RECORDED DATA →
▽

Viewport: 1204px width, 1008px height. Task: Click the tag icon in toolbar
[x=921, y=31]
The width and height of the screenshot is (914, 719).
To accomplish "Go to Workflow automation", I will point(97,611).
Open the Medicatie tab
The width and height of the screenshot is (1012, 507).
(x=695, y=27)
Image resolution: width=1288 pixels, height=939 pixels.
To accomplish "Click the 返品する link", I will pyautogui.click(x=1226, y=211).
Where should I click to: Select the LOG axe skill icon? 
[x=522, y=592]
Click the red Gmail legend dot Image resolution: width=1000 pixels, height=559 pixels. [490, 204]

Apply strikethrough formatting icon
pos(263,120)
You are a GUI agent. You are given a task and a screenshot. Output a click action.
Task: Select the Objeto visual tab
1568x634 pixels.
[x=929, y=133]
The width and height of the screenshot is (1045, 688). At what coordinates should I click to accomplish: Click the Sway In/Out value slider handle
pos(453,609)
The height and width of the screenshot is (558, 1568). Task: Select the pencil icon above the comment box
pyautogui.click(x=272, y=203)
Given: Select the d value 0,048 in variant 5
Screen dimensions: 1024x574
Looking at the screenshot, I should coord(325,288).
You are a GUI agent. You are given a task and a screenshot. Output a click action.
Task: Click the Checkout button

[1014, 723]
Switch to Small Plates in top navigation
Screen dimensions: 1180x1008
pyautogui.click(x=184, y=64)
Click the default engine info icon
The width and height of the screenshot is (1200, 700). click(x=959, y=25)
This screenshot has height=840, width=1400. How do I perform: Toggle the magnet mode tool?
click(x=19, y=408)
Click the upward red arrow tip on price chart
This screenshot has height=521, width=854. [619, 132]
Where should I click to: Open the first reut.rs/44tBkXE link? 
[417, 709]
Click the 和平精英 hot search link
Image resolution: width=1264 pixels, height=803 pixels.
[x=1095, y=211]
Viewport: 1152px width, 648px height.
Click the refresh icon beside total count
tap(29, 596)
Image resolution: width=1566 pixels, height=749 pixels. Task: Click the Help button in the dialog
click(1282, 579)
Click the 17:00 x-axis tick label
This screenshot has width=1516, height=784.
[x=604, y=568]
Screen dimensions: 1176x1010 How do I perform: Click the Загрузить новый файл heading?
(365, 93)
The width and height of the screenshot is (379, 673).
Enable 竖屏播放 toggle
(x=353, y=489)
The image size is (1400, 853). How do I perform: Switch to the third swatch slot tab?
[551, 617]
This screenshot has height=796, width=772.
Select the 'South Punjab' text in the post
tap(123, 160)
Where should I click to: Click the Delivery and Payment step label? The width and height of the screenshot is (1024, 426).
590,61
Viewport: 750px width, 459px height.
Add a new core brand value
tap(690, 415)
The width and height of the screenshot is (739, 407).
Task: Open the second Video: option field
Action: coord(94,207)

△

WORK REQUIRED → Give each line of the records above as a row in a Markdown table with the columns "n" and "Line," numbering the rows in order and leaving out blank lines.

RESULT BELOW →
| n | Line |
|---|---|
| 1 | Viewport: 1204px width, 1008px height. Task: Click the tag icon in toolbar |
| 2 | [x=921, y=31] |
| 3 | The width and height of the screenshot is (914, 719). |
| 4 | To accomplish "Go to Workflow automation", I will point(97,611). |
| 5 | Open the Medicatie tab |
| 6 | The width and height of the screenshot is (1012, 507). |
| 7 | (x=695, y=27) |
| 8 | Image resolution: width=1288 pixels, height=939 pixels. |
| 9 | To accomplish "Click the 返品する link", I will pyautogui.click(x=1226, y=211). |
| 10 | Where should I click to: Select the LOG axe skill icon?  |
| 11 | [x=522, y=592] |
| 12 | Click the red Gmail legend dot Image resolution: width=1000 pixels, height=559 pixels. [490, 204] |
| 13 | Apply strikethrough formatting icon |
| 14 | pos(263,120) |
| 15 | You are a GUI agent. You are given a task and a screenshot. Output a click action. |
| 16 | Task: Select the Objeto visual tab |
| 17 | 1568x634 pixels. |
| 18 | [x=929, y=133] |
| 19 | The width and height of the screenshot is (1045, 688). At what coordinates should I click to accomplish: Click the Sway In/Out value slider handle |
| 20 | pos(453,609) |
| 21 | The height and width of the screenshot is (558, 1568). Task: Select the pencil icon above the comment box |
| 22 | pyautogui.click(x=272, y=203) |
| 23 | Given: Select the d value 0,048 in variant 5 |
| 24 | Screen dimensions: 1024x574 |
| 25 | Looking at the screenshot, I should coord(325,288). |
| 26 | You are a GUI agent. You are given a task and a screenshot. Output a click action. |
| 27 | Task: Click the Checkout button |
| 28 | [1014, 723] |
| 29 | Switch to Small Plates in top navigation |
| 30 | Screen dimensions: 1180x1008 |
| 31 | pyautogui.click(x=184, y=64) |
| 32 | Click the default engine info icon |
| 33 | The width and height of the screenshot is (1200, 700). click(x=959, y=25) |
| 34 | This screenshot has height=840, width=1400. How do I perform: Toggle the magnet mode tool? |
| 35 | click(x=19, y=408) |
| 36 | Click the upward red arrow tip on price chart |
| 37 | This screenshot has height=521, width=854. [619, 132] |
| 38 | Where should I click to: Open the first reut.rs/44tBkXE link?  |
| 39 | [417, 709] |
| 40 | Click the 和平精英 hot search link |
| 41 | Image resolution: width=1264 pixels, height=803 pixels. |
| 42 | [x=1095, y=211] |
| 43 | Viewport: 1152px width, 648px height. |
| 44 | Click the refresh icon beside total count |
| 45 | tap(29, 596) |
| 46 | Image resolution: width=1566 pixels, height=749 pixels. Task: Click the Help button in the dialog |
| 47 | click(1282, 579) |
| 48 | Click the 17:00 x-axis tick label |
| 49 | This screenshot has width=1516, height=784. |
| 50 | [x=604, y=568] |
| 51 | Screen dimensions: 1176x1010 How do I perform: Click the Загрузить новый файл heading? |
| 52 | (365, 93) |
| 53 | The width and height of the screenshot is (379, 673). |
| 54 | Enable 竖屏播放 toggle |
| 55 | (x=353, y=489) |
| 56 | The image size is (1400, 853). How do I perform: Switch to the third swatch slot tab? |
| 57 | [551, 617] |
| 58 | This screenshot has height=796, width=772. |
| 59 | Select the 'South Punjab' text in the post |
| 60 | tap(123, 160) |
| 61 | Where should I click to: Click the Delivery and Payment step label? The width and height of the screenshot is (1024, 426). |
| 62 | 590,61 |
| 63 | Viewport: 750px width, 459px height. |
| 64 | Add a new core brand value |
| 65 | tap(690, 415) |
| 66 | The width and height of the screenshot is (739, 407). |
| 67 | Task: Open the second Video: option field |
| 68 | Action: coord(94,207) |